Single-Gate Accumulation-Mode InGaAs Quantum Dot with a Vertically Integrated Charge Sensor

TL;DR

This paper demonstrates a single-gate controlled InGaAs quantum dot with integrated charge sensing, achieving high sensitivity and detailed charge state analysis, advancing quantum dot fabrication and measurement techniques.

Contribution

It introduces a novel double-quantum-well design with a single-gate accumulation-mode quantum dot and integrated charge sensor, enabling precise charge detection.

Findings

Charge sensitivity of 8.6% per electron

Single-electron detection with SNR of ~9:1

Measured electron tunneling lifetimes of 0.38 ms and 0.22 ms

Abstract

We report on the fabrication and characterization of a few-electron quantum dot controlled by a single gate electrode.
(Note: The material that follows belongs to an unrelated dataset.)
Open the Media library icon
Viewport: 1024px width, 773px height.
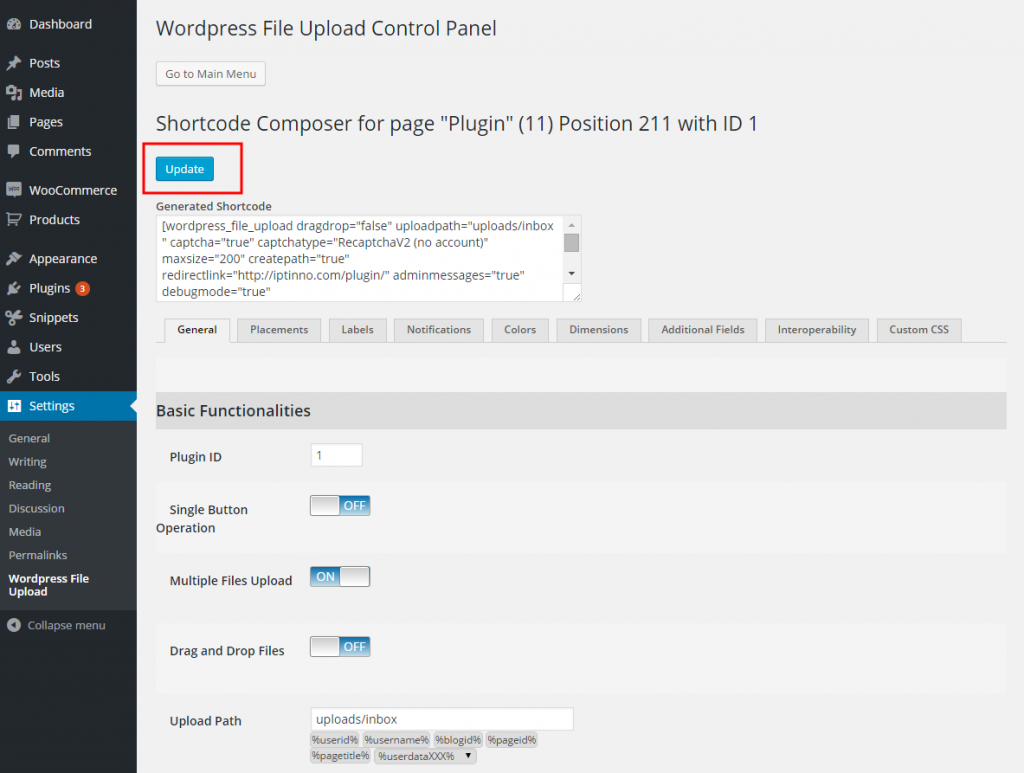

Our device has a double-quantum-well design, in which the doping controls the occupancy of the lower well while the upper well remains empty under the free surface. A small air-bridged gate contacts the surface, and is positively biased to draw laterally confined electrons into the upper well. Electrons tunneling between this accumulation-mode dot and the lower well are detected using a quantum point contact (QPC), located slightly offset from the dot gate. The charge state of the dot is measured by monitoring the differential transconductance of the QPC near pinch-off. Addition spectra starting with N=0 were observed as a function of gate voltage. DC sensitivity to single electrons was determined to be as high as 8.6%, resulting in a signal-to-noise ratio of ~9:1 with an equivalent noise bandwidth of 12.1 kHz. Analysis of random telegraph signals associated with the zero to one electron transition allowed a measurement of the lifetimes for the filled and empty states of the one-electron dot: 0.38 ms and 0.22 ms, respectively, for a device with a 10 nm AlInAs tunnel barrier between the two wells.